Djavan não propõe a filosofia dos livros que oferecem felicidade em dez passos. O compositor, digamos, adapta o amor fati nietzschiano[1] e acotovela a Náusea de Jean-Paul Sartre. Em outras palavras, a vida não tem o peso dado pelos existencialistas, mas continua a ser moldada por nós. “Não vá levar tudo tão na boa/Brigue para obter o melhor”. Fiquemos, pois, em derradeiro esforço filosófico, com a Justa Medida, de Aristóteles: o equilíbrio faz o homem virtuoso.
A canção mantém a batida inicial até os instrumentos de sopro introduzirem uma quebra na prosódia de Djavan, que anuncia uma carta de Gabriel, o Pensador. Se o funk continua firme, agora o cantor utiliza-se de um vocal rappeado para ler a crítica social escrita pelo parceiro. “Eles me disseram tanta asneira/Eles me disseram que a coleira e um prato de ração/Era tudo que um cão sempre quis”, diz a letra.

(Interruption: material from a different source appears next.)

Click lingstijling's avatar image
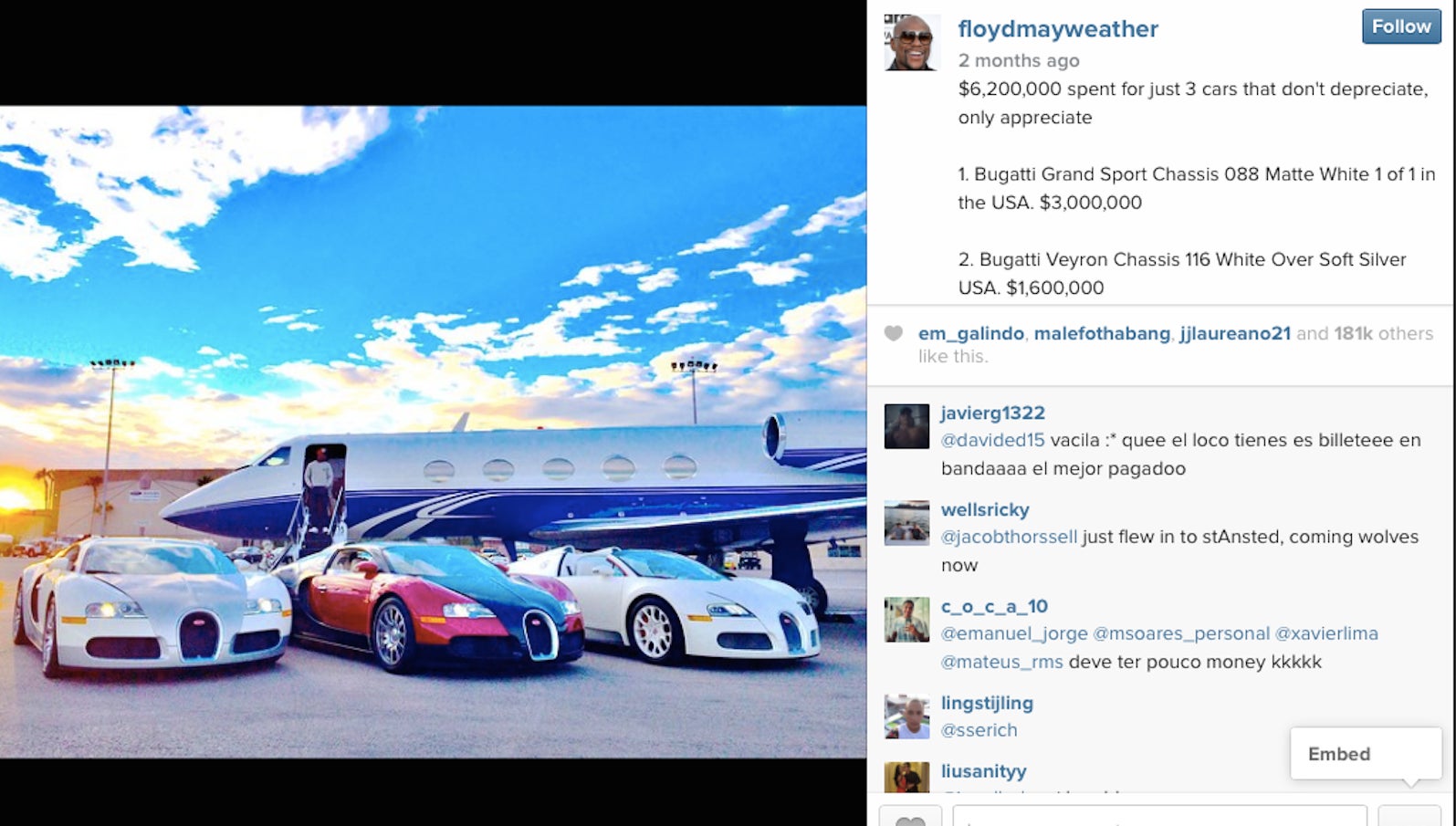Screen dimensions: 1456x826 (906, 716)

Mas é preciso identificar quem são Eles, isto é, a quem o rapper faz referência. A resposta está nos versos seguintes. “Me deram uma gaiola como casa, amarraram minhas asas/E disseram para eu ser feliz/Mas como eu posso ser feliz num poleiro?/Como eu posso ser feliz sem pular?” Gabriel, o Pensador indigna-se com as autoridades e com a histórica desigualdade social do Brasil. No cenário atual, a carta torna-se um convite para que Eles forneçam, no mínimo, água encanada aos moradores de comunidades do Rio.
O tom combativo permanece até os últimos versos, embora diluído na filosofia sugerida por Djavan. “Ah, segurei o meu pranto para transformar em canto/E para meu espanto minha voz desfez os nós/Que me apertavam tanto”. Agora, além de encarar as dificuldades com racionalidade, é preciso manter certa joie de vivre para que a realidade não seja insuportável. “A carta”, de Djavan e Gabriel, o Pensador, dissemina um vírus de esperança em horizontes turvos.

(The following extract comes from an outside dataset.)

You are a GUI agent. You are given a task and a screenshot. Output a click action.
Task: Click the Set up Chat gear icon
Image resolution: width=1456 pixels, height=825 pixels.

Djavan interpreta “A carta” em turnê no ano de 2000.
Letra da canção “A carta”, de Djavan e Gabriel, o Pensador.
Não vá levar tudo tão a sério
Sentindo que dá, deixa correr
Se souber confiar no seu critério
Nada a temer
Não vá levar tudo tão na boa
Brigue para obter o melhor
Se errar por amor Deus abençoa
Seja você
No que sua crença vacilou
A flor da dúvida se abriu
Vou ler a carta que o Biel mandou
Pra você, lá do Brasil
“Eles me disseram tanta asneira, disseram só besteira
Feito todo mundo diz
Eles me disseram que a coleira e um prato de ração
Era tudo o que um cão sempre quis
Eles me trouxeram a ratoeira com um queijo de primeira
Que me, que me pegou pelo nariz
Me deram uma gaiola como casa, amarraram minhas asas
E disseram para eu ser feliz
Mas como eu posso ser feliz num poleiro?
Como eu posso ser feliz sem pular?
Mas como eu posso ser feliz num viveiro,
Se ninguém pode ser feliz sem voar?
Ah, segurei o meu pranto para transformar em canto
E para meu espanto minha voz desfez os nós
Que me apertavam tanto
E já sem a corda no pescoço, sem as grades na janela
E sem o peso das algemas na mão
Eu encontrei a chave dessa cela
Devorei o meu problema e engoli a solução
Ah, se todo o mundo pudesse saber
Como é fácil viver fora dessa prisão
E descobrisse que a tristeza tem fim
E a felicidade pode ser simples como um aperto de mão
É esse o vírus que eu sugiro que você contraia
Na procura pela cura da loucura
Quem tiver cabeça dura vai morrer na praia”
É esse o vírus que eu sugiro que você contraia
Na procura pela cura da loucura
Quem tiver cabeça dura vai morrer na praia”
[1] Conceito do filósofo alemão Friedrich Nietzsche (1844-1900), que significa “amor ao destino”. Trata-se da capacidade de aceitar o destino humano, mesmo que realidades negativas apareçam.